- _DIRECTIONS_
Please restate word for word the lines of the entries below from the one with "Click the medium preset CSS variable code" to the one with "The image size is (992, 565).", inclusive, and leave out every picture.

- _ENTRIES SHOWN_
____
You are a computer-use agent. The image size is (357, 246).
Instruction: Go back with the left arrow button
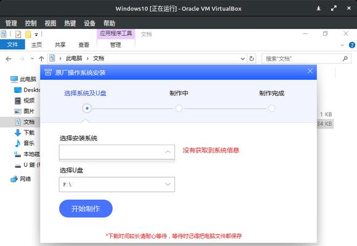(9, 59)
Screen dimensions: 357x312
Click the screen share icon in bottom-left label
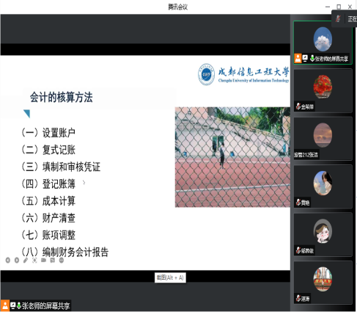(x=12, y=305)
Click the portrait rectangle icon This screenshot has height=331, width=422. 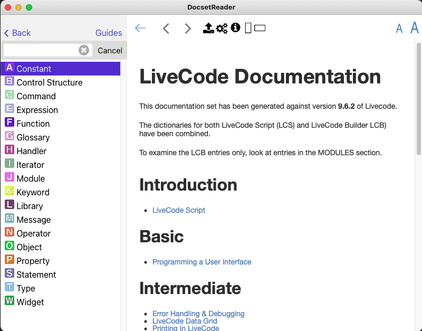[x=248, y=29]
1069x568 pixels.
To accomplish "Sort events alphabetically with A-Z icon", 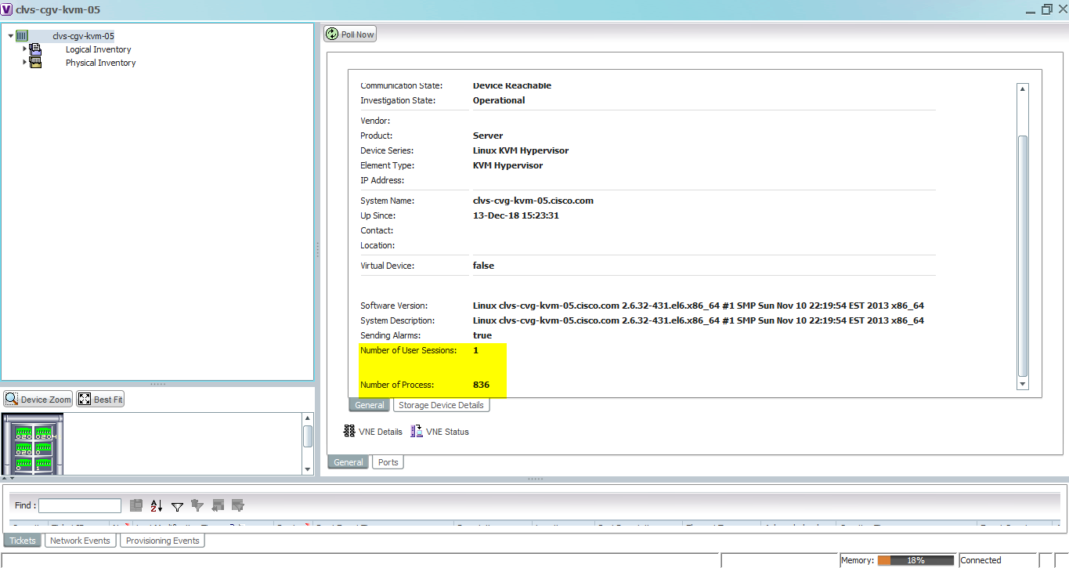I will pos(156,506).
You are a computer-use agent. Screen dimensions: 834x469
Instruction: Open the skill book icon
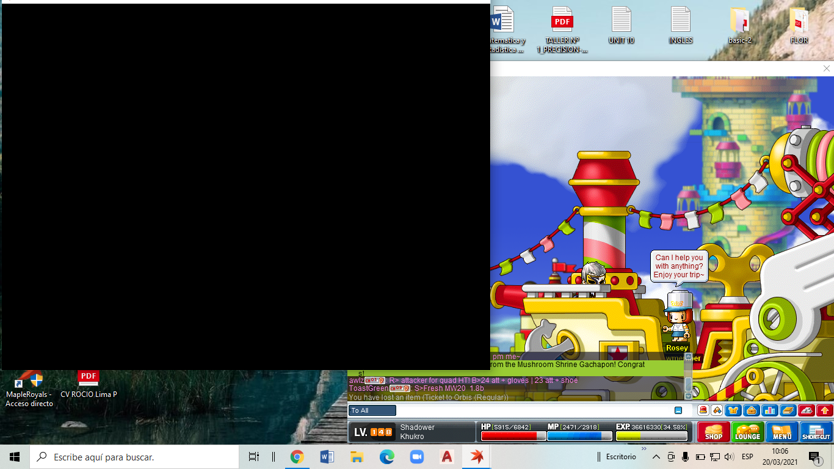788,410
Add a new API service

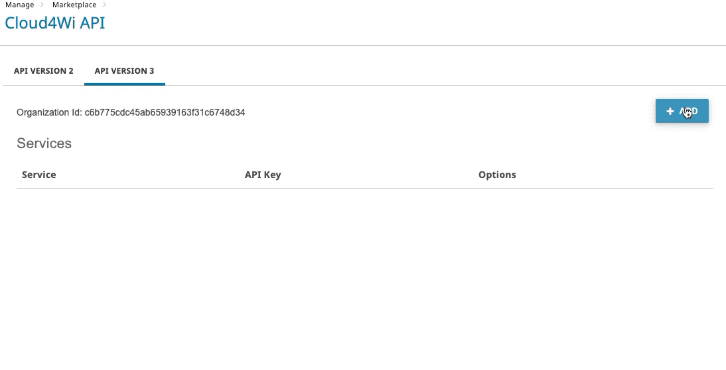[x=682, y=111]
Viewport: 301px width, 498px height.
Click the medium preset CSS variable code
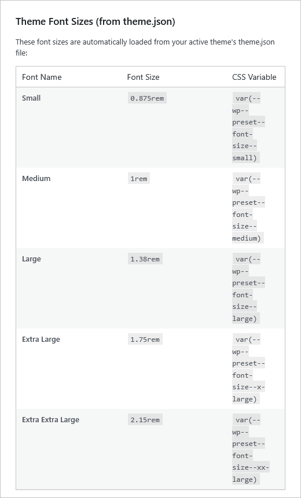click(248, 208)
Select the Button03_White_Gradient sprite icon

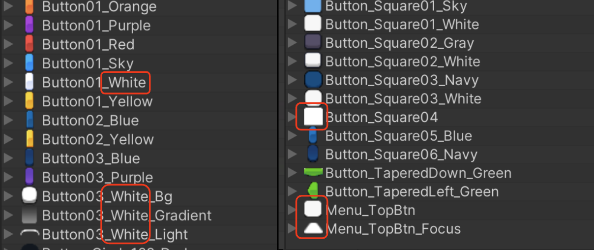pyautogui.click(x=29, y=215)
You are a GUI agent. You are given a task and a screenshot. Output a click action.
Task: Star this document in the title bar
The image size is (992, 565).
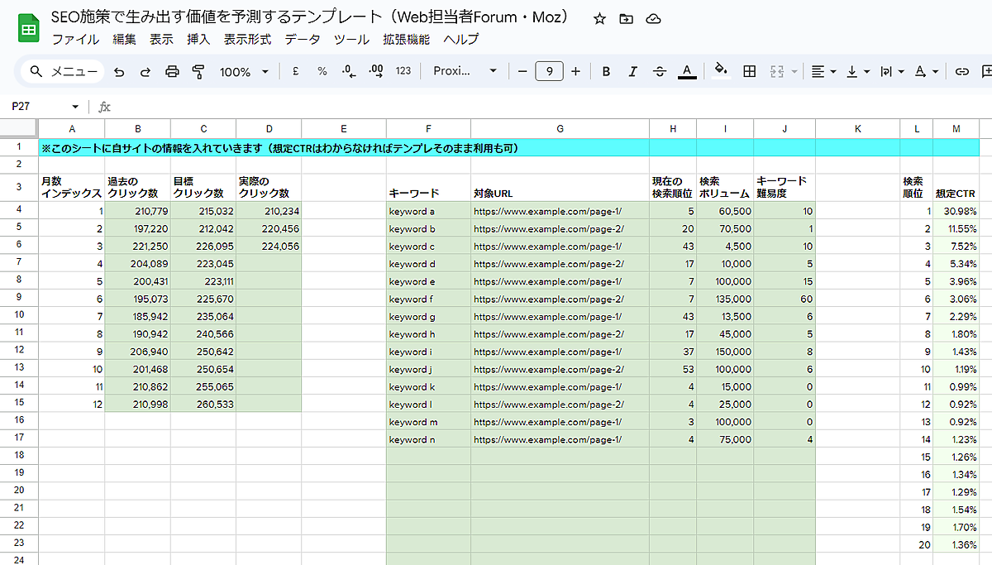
____
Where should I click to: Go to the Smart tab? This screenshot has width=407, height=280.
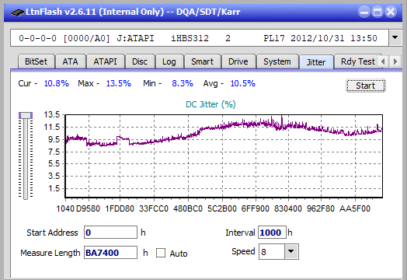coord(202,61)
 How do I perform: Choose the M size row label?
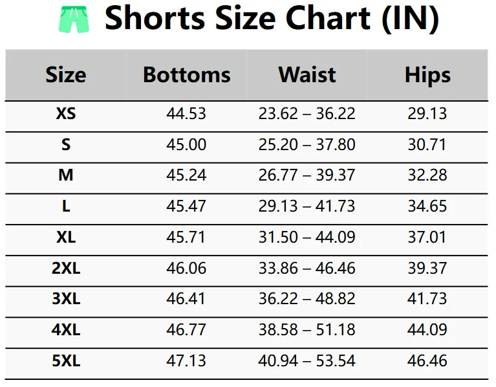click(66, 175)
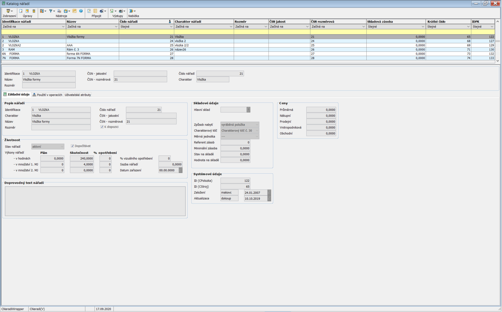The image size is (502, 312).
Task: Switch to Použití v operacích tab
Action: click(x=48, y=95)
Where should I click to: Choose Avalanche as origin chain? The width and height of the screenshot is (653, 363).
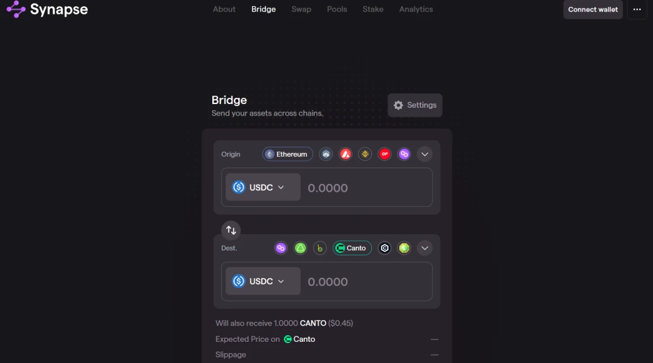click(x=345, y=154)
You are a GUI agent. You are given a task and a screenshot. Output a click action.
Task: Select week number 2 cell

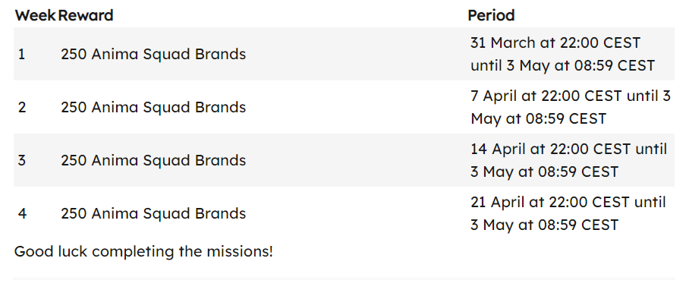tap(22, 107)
____
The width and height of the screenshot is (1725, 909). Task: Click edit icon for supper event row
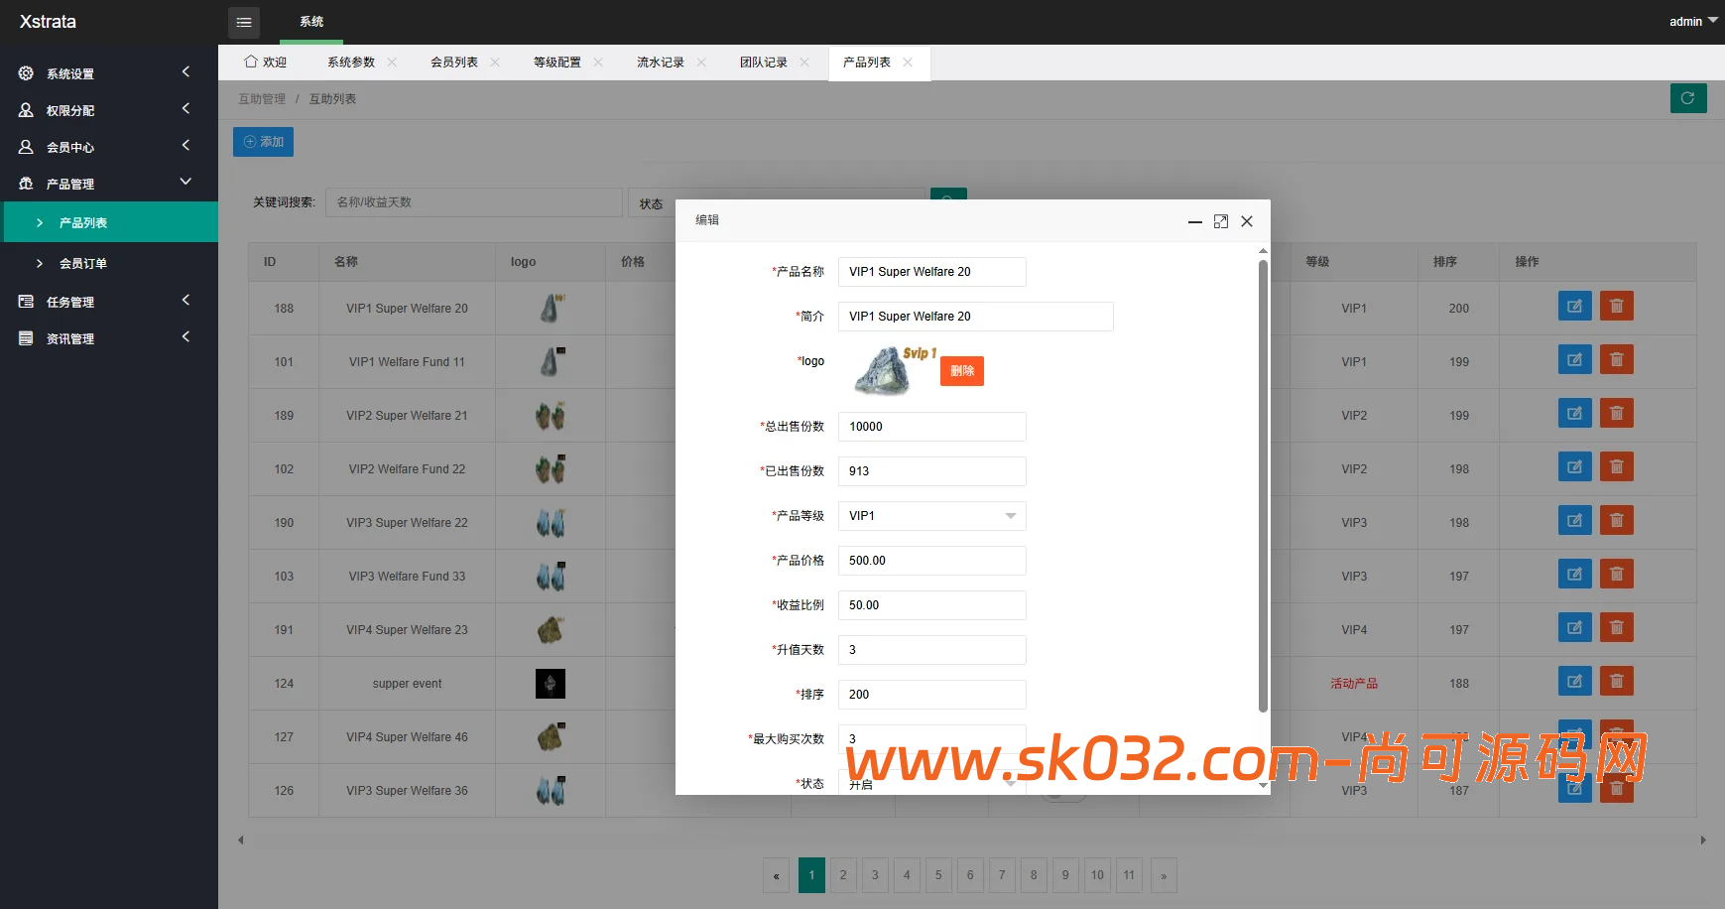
____
- _YOUR SOLUTION_
Click the medium preset CSS variable code
click(248, 208)
Select the Button03_White_Gradient sprite icon

pyautogui.click(x=29, y=215)
You are a GUI agent. You are given a task and a screenshot. Output a click action.
Task: Star this document in the title bar
The image size is (992, 565).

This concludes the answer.